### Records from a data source

-- -- --

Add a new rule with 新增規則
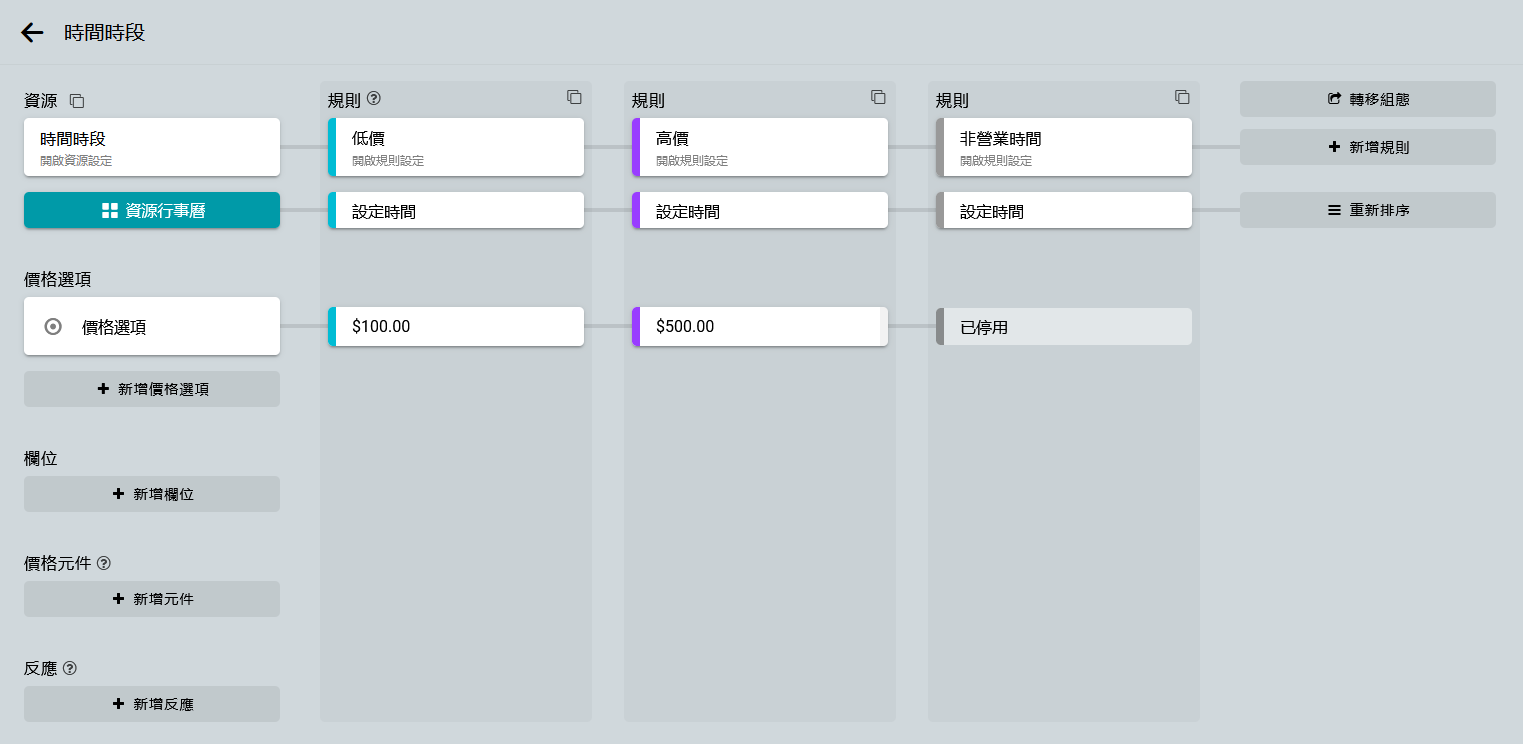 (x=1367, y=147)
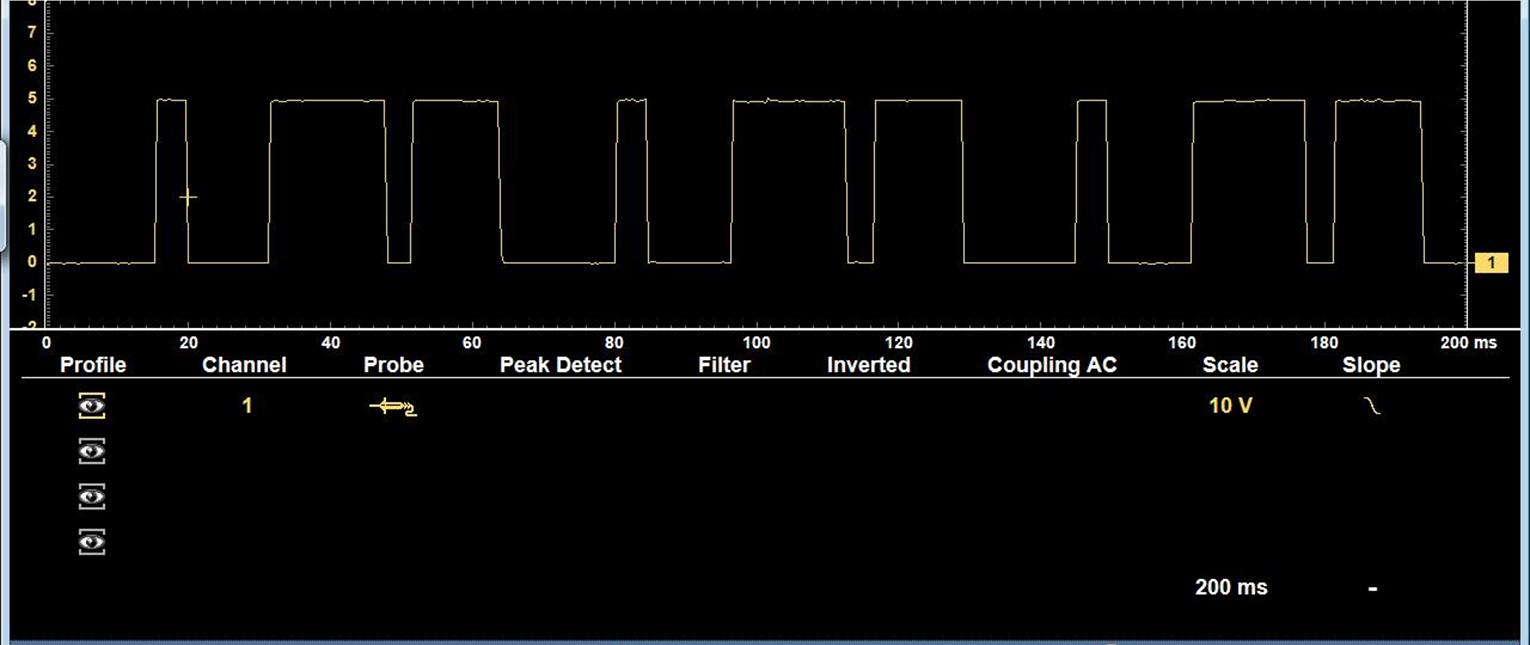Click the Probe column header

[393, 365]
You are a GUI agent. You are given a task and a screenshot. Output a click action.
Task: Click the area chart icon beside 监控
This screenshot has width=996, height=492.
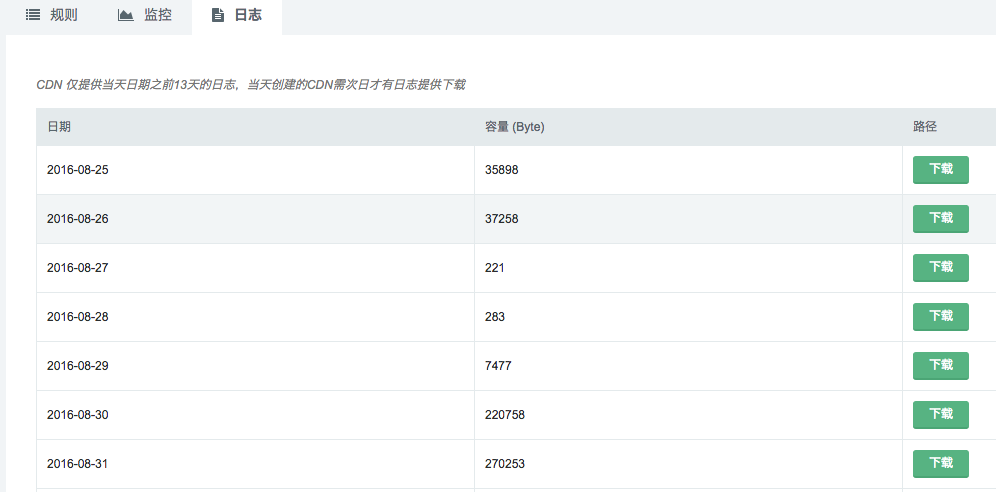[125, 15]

-- -- --

### Problem to work on
Go through the data and return every word of it verbatim, leaving out the pictures.

### Result
Add a new rule with 新增規則
 (x=1367, y=147)
Click the Probe column header

[393, 365]
You are a GUI agent. You are given a task and a screenshot. Output a click action.
Task: Click the area chart icon beside 监控
This screenshot has width=996, height=492.
[125, 15]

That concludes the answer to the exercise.